Теперь это был рабочий кабинет, ломящийся от всякой всячины. На полках – книги и полное собрание отчетов кураторов с 1981 года, архивные коробки бог весть с чем – должно быть, Леонард хранит даже собственное заявление о приеме на работу, с него станется. В углу, прямо на полу, валялась куртка. Длинный железный стол был уставлен пузырьками с лаком для ногтей. К столу придвинуто древнее вращающееся офисное кресло (Робби смутно помнилось, что на свидании в кладовке он им воспользовался не совсем по назначению).

Но главное место в комнате занимали работы Леонарда – крохотные картонные диорамы, макеты космических кораблей и дирижаблей. Запах лака для ногтей перебивал все. Холод стоял адский.

– Ты тут зад себе не отморозил? – пробурчал Робби, растирая руки.

Эмери взял пузырек:

– Учишься на маникюршу?

Леонард указал рукой на стол:

– Теперь я пишу лаком для ногтей вместо красок. Дает очень необычный эффект.

– Еще бы, – заметил Робби. – Ты же лаком практически дышишь.

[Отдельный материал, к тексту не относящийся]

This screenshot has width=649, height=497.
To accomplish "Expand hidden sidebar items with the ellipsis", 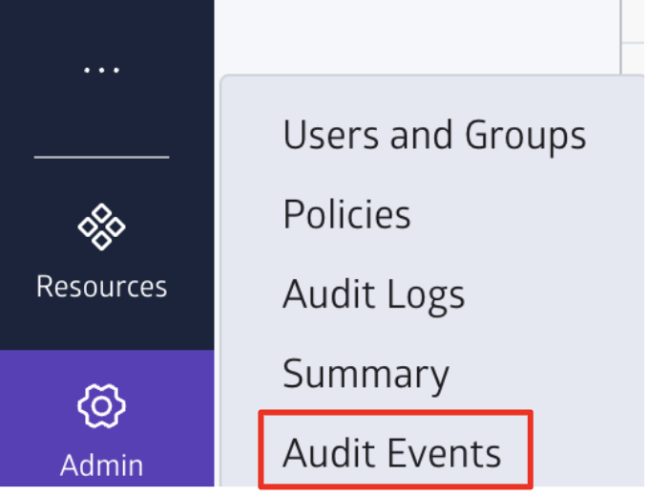I will [x=101, y=70].
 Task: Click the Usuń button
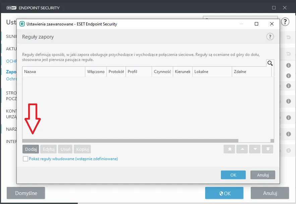click(x=65, y=149)
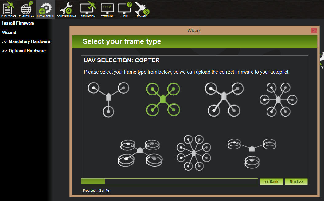Open the Flight Plan screen

(x=26, y=9)
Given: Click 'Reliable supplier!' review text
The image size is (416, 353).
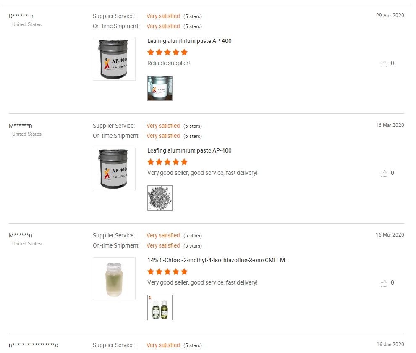Looking at the screenshot, I should [169, 63].
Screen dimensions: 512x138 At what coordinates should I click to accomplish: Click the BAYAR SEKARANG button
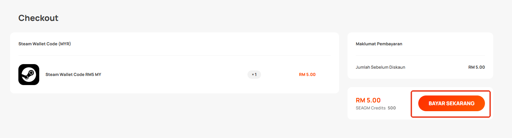coord(451,104)

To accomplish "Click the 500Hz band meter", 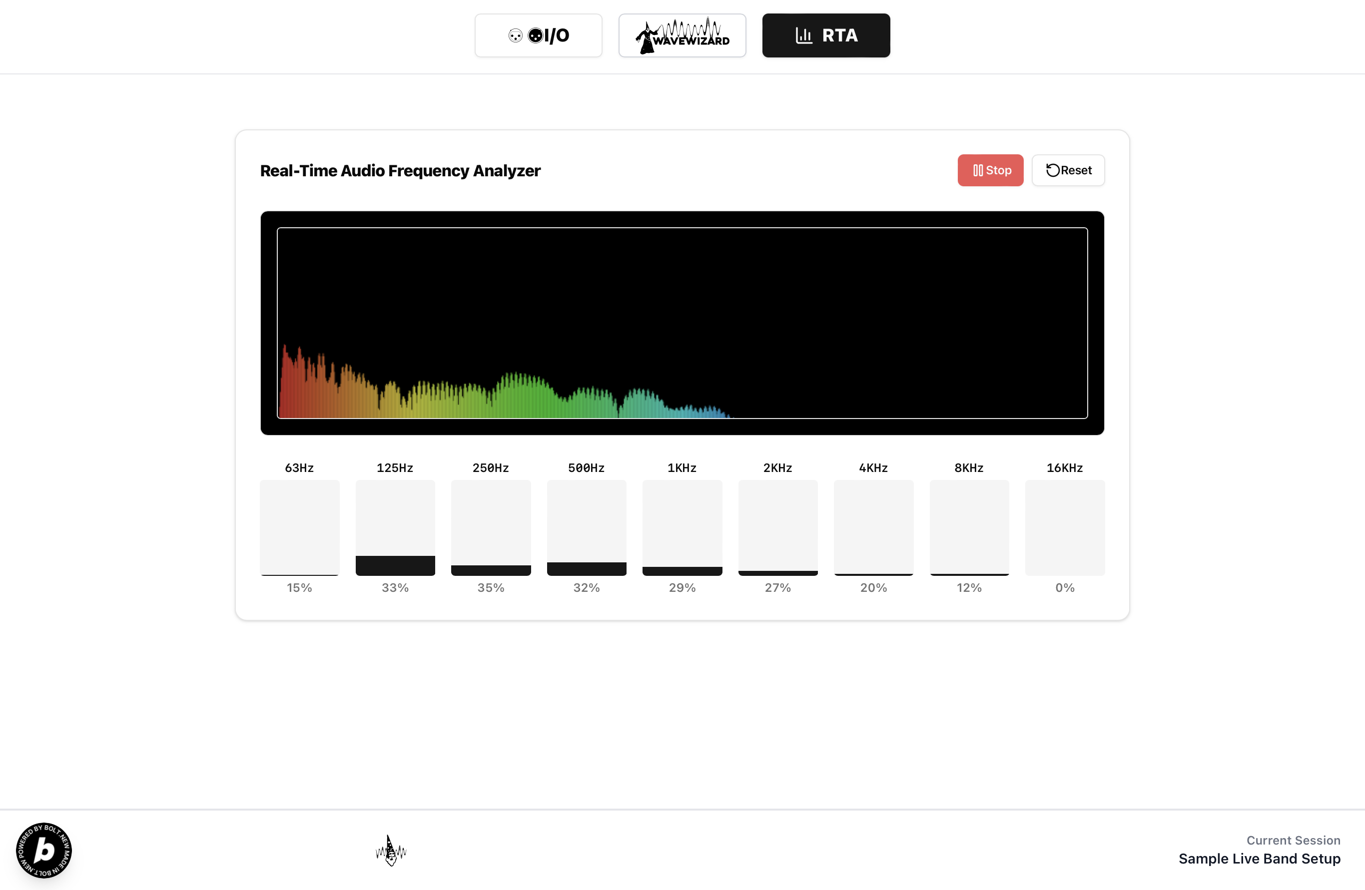I will pos(586,528).
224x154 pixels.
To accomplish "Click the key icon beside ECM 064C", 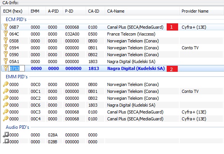I will 6,34.
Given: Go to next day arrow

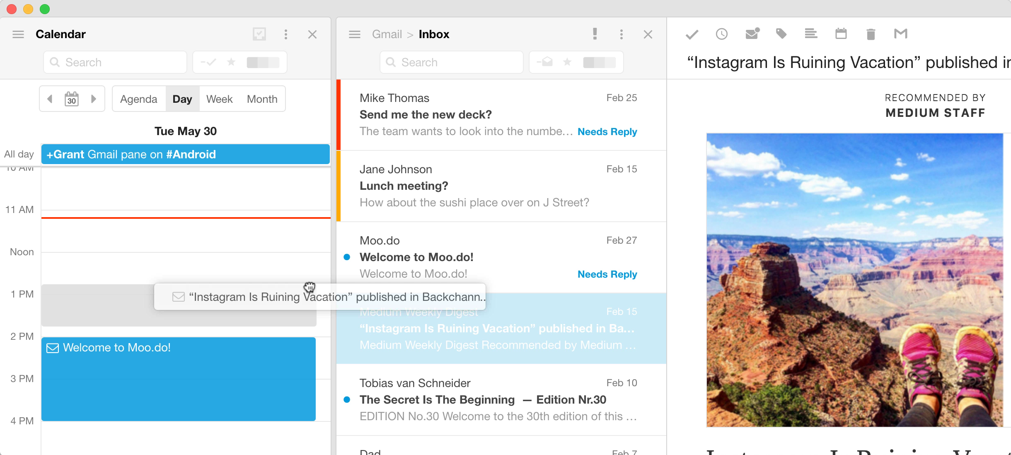Looking at the screenshot, I should click(x=94, y=99).
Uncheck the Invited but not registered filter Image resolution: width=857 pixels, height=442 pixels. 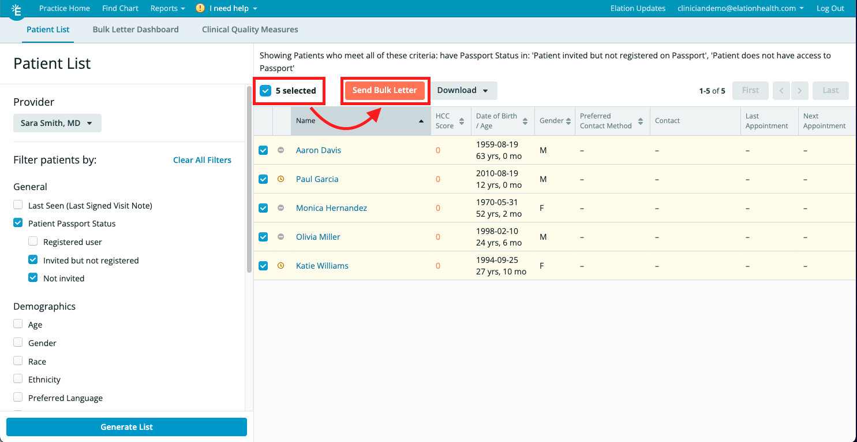[x=33, y=260]
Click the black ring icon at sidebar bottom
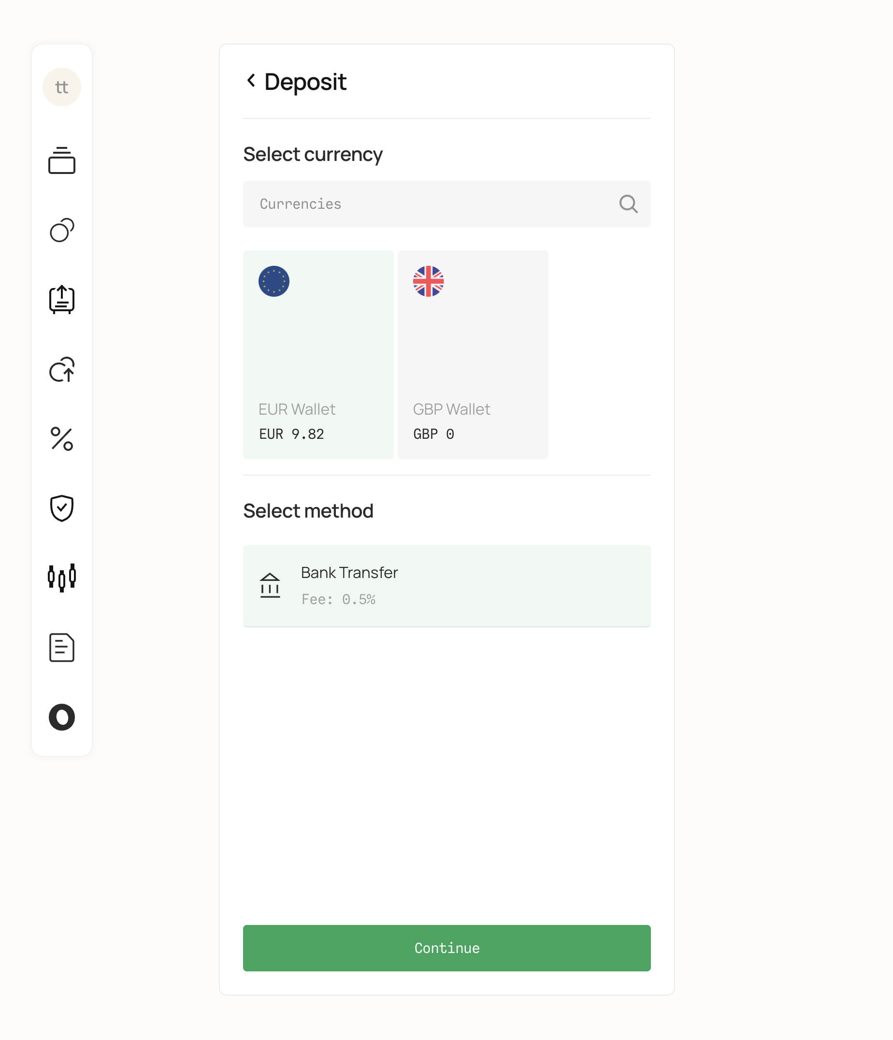This screenshot has width=893, height=1040. coord(62,717)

Оглядел полки. Невольно, скрепя сердце, восхитился:

– Ну и ну, Леонард, это все ты сделал?

– Сомневаешься?

Когда Робби познакомился с Леонардом, оба работали рядовыми смотрителями. Леонард коллекционировал канцелярские скрепки и ездил на работу на старом велосипеде "Швинн", развлекал туристов, изготовляя зверюшек из воздушных шариков. На досуге он смастерил робота Корнеплода, друга Капитана Марво, из сломанной лампы и свеч зажигания.

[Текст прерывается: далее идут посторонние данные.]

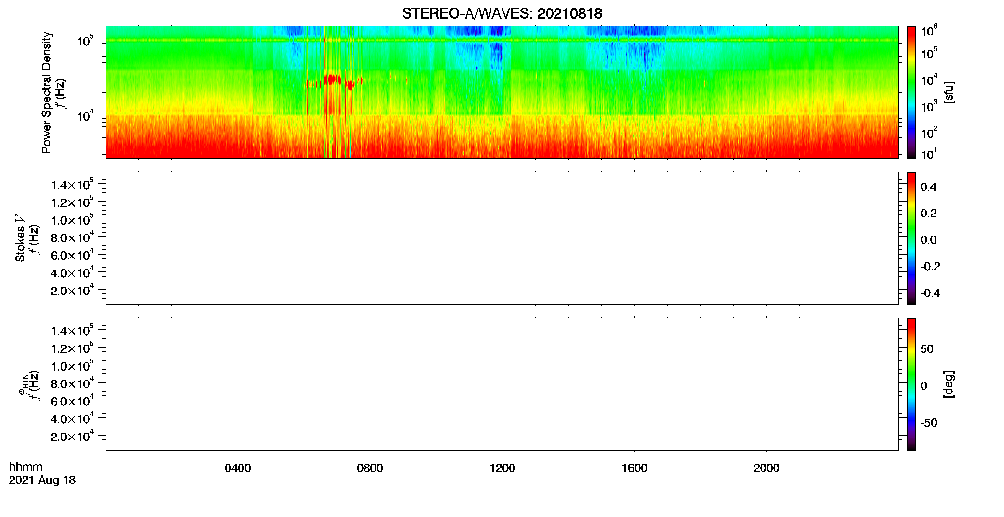Click the Power Spectral Density axis label
Screen dimensions: 1004x517
46,92
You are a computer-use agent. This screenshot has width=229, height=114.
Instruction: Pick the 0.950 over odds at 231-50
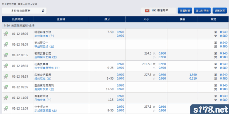point(162,64)
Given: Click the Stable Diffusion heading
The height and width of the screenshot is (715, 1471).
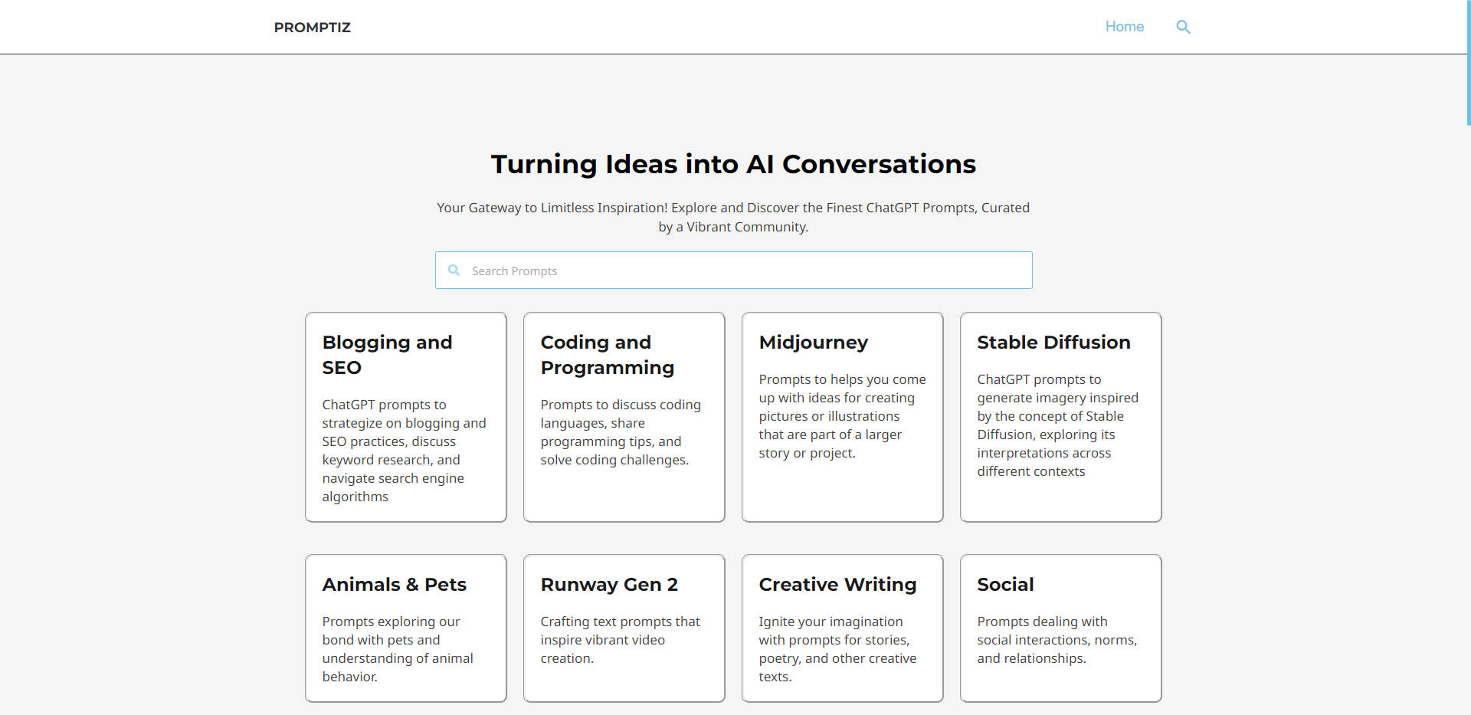Looking at the screenshot, I should pyautogui.click(x=1053, y=343).
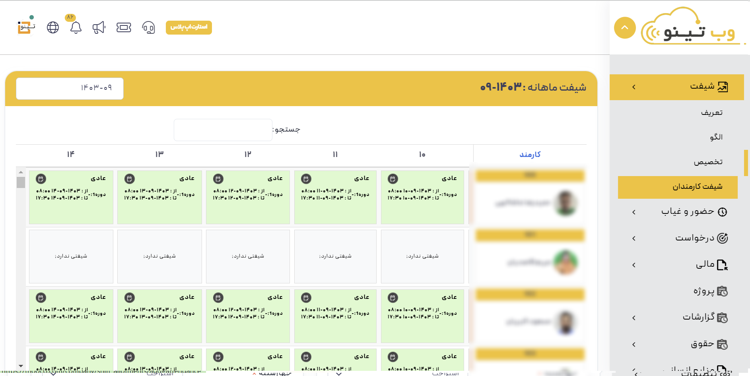Sort by the کارمند column header
Image resolution: width=750 pixels, height=376 pixels.
530,155
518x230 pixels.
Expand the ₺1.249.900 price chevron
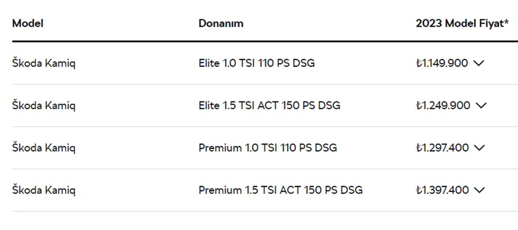click(481, 105)
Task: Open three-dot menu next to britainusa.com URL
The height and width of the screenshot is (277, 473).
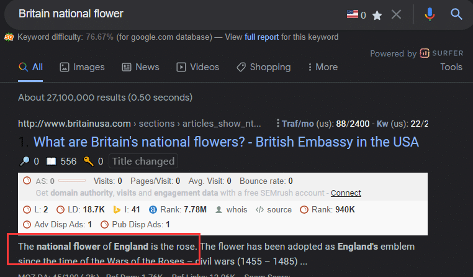Action: pyautogui.click(x=277, y=123)
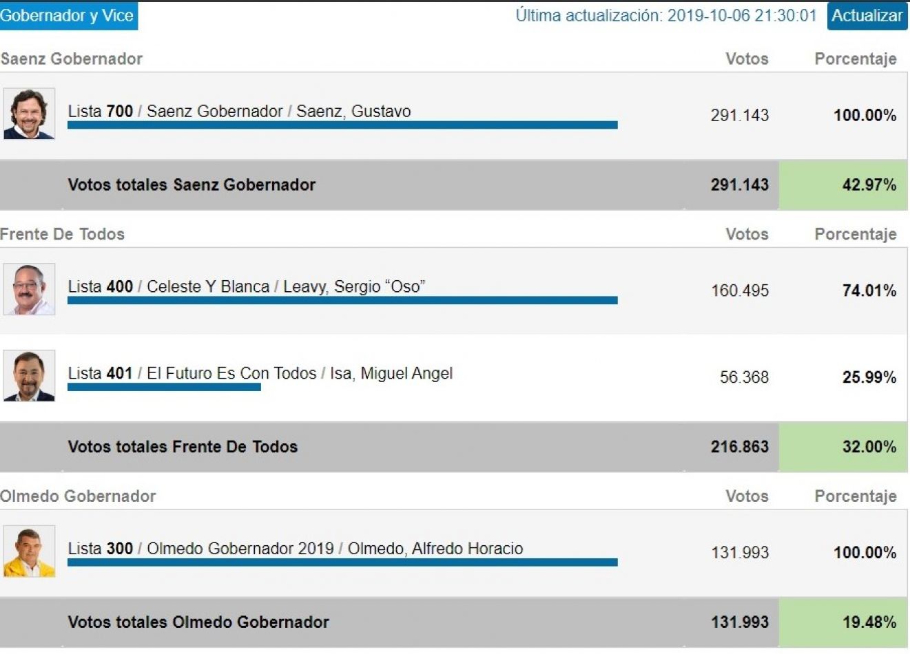Click the Lista 300 vote progress bar
Image resolution: width=910 pixels, height=654 pixels.
(342, 562)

А еще Леонард рисовал тушью странные картинки. Сотнями. Монгольфьеры с зловещими рожами, Б-52, сбрасывающие мыльные пузыри вместо бомб, карикатуры, где директор музея и старшие кураторы в виде грейхаундов обнюхивали друг другу филейные части. Эту карикатуру и подобрала с пола Маргарет Бливин, когда для нее проводили экскурсию по залу "Введение в авиацию". Рисунок вывалился из кармана Леонарда. Тот с ужасом увидел, как замдиректора наклонился подобрать скомканный листок.

– Позвольте, – произнесла женщина, стоявшая рядом с замдиректора. Миниатюрная, лет сорока с хвостиком, рыжие кудри, в ушах – огромные серьги колечками, индийская расписная блузка, облегающие голубые брюки, кожаные сабо. Она схватила рисунок, убрала в сумочку и продолжила осмотр. Когда замдиректора ушел, женщина подошла к тренажеру, у которого, потея в синтетическом кителе, Леонард надзирал за толстым мальчишкой в футболке с Чубаккой. Мальчик спустился из тренажера на пол, и женщина вскинула руку со смятым листком:

– Кто это нарисовал?

Эмери и еще один парень помотали головами.

– Я нарисовал, – отрапортовал Леонард.

Женщина поманила его пальцем:

– Пойдемте.

– Я уволен? – спросил Леонард, когда вышел вслед за ней из галереи.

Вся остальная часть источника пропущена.